Kończąc swoje wystąpienie, Witold Wróblewski raz jeszcze podziękował elblążanom za to, że obdarzyli go kredytem zaufania, dzięki czemu dostał się do drugiej tury wyborów.
Gdy zaistniała możliwość zadawania pytań, nasz redakcyjny kolega, Bartłomiej Ryś przedstawił kandydatowi na prezydenta krótką informację prasową, z której wynikało, że Centralne Biuro Antykorupcyjne zatrzymało w Urzędzie Marszałkowskim w Olsztynie m. in. Dyrektora Departamentu Polityki Jakości UM w związku z podejrzeniem korupcji, a następnie poprosił o komentarz w tej sprawie Witolda Wróblewskiego.

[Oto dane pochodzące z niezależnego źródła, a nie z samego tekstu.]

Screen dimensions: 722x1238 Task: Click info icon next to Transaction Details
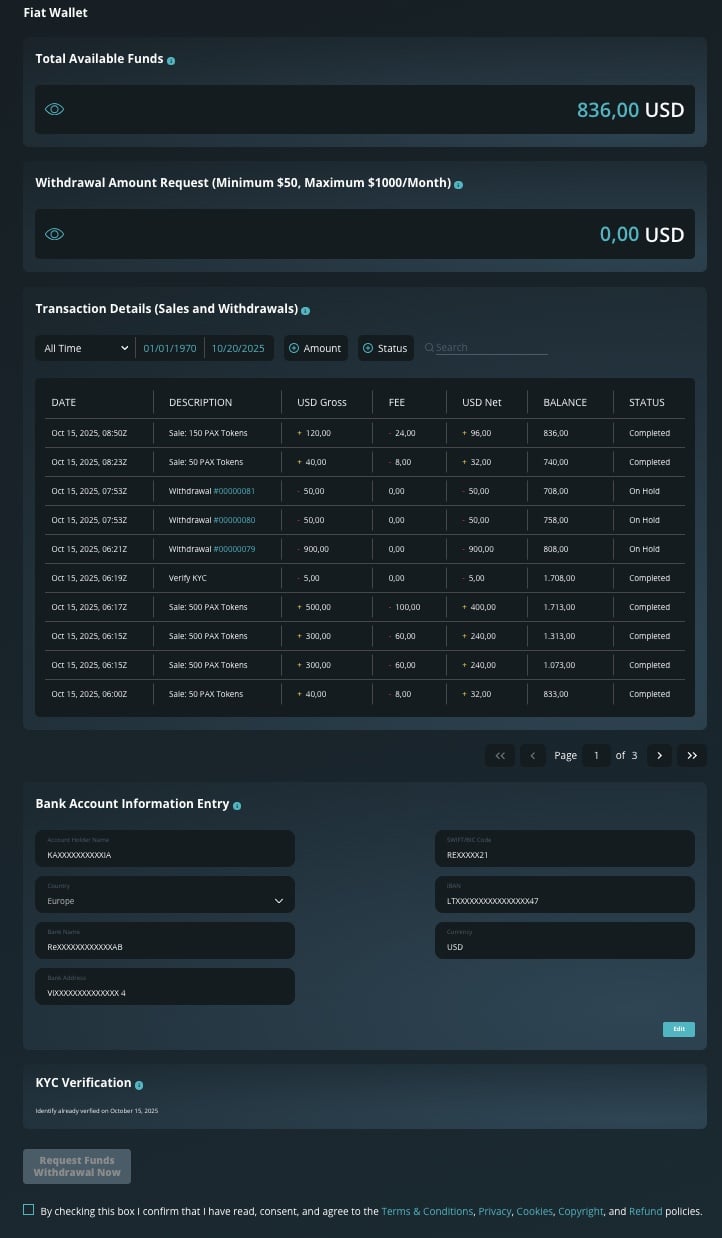click(x=305, y=311)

On zaś odpowiedział, że od dwóch tygodni jest na urlopie, w związku z trwającą kampanią wyborczą, przez co trudno jest mu się odnieść do tej sprawy, gdyż nie zna faktów.
Pytany, czy miał jakiś związek z Departamentem Polityki Jakości w Urzędzie Marszałkowskim, Witold Wróblewski powiedział: - Mojemu nadzorowi podlegały jedynie: Departament Infrastruktury i Geodezji, Departament Zdrowia, Regionalny Ośrodek Pomocy Społecznej i Wojewódzkie Ośrodki Ruchu Drogowego.
Podnoszono również kwestię kontraktu terytorialnego i zarzutów Jerzego Wilka wobec treści tego dokumentu, z którego wynika, że tak naprawdę niewiele projektów będzie realizowanych w Elblągu. Komentując to, kandydat na prezydenta stwierdził: - Wynika to również z ustawy o polityce regionalnej. Miasta, posiadające status miasta wojewódzkiego, mają więcej przywilejów niż te, które nie posiadają wspomnianego statusu. I to nie zależy od tego, czy komuś coś się nie podoba, ale są to reguły, narzucone przez ministerstwo i Komisję Europejską.